Is the 3000 dead? Is Windows a life-blood-sucking 
platform? Does all of this Windows enterprise 
design remind you of something you bought for 
your HP 3000 10 years ago?

The nook I am comfortable in is obvious: 
historic, legacy in the sense of legendary, and 
realistic about the ultimate demise of everything 
we hold dear. Prepare for death and the life that 
follows. You will know when death arrives, so 
don't worry on that score. I just believe it's 
still too early to write that obituary for the HP 
3000, even while creating alternative solutions 
for the problems which that great platform 
continues to solve.

But boy, if anyone can move a product from MPE/iX 
to Windows better than AICS, I'd sure like to see 
them try.
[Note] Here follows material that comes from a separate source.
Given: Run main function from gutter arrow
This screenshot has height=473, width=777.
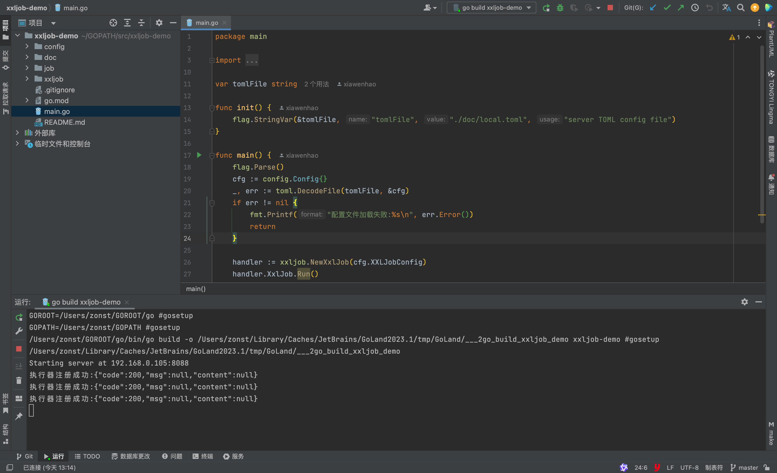Looking at the screenshot, I should 199,155.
Especially in keeping the 3000 hosting 
capabilities inside the evolved product, like 
QCReports does.

La vie a notre évolution,

Ron Seybold
3000 NewsWire
<http://3000newswire.com/blog>

>On one hand you might ask why spend any money on a dead platform, and
>that's certainly a reasonable question. But on 
>the other, if you're intending on
>staying with MPE for a little while longer, QCReports would be a way to
>significantly upgrade and modernize your capabilities with the HP3000. And, if
>and when you do migrate, if you move to a platform which Eloquence
>supports, your total migration time for your 
>database and reports will honestly
>be only a one or two hours. Other than changing the IP address of the new
>host, you'll never notice a single difference.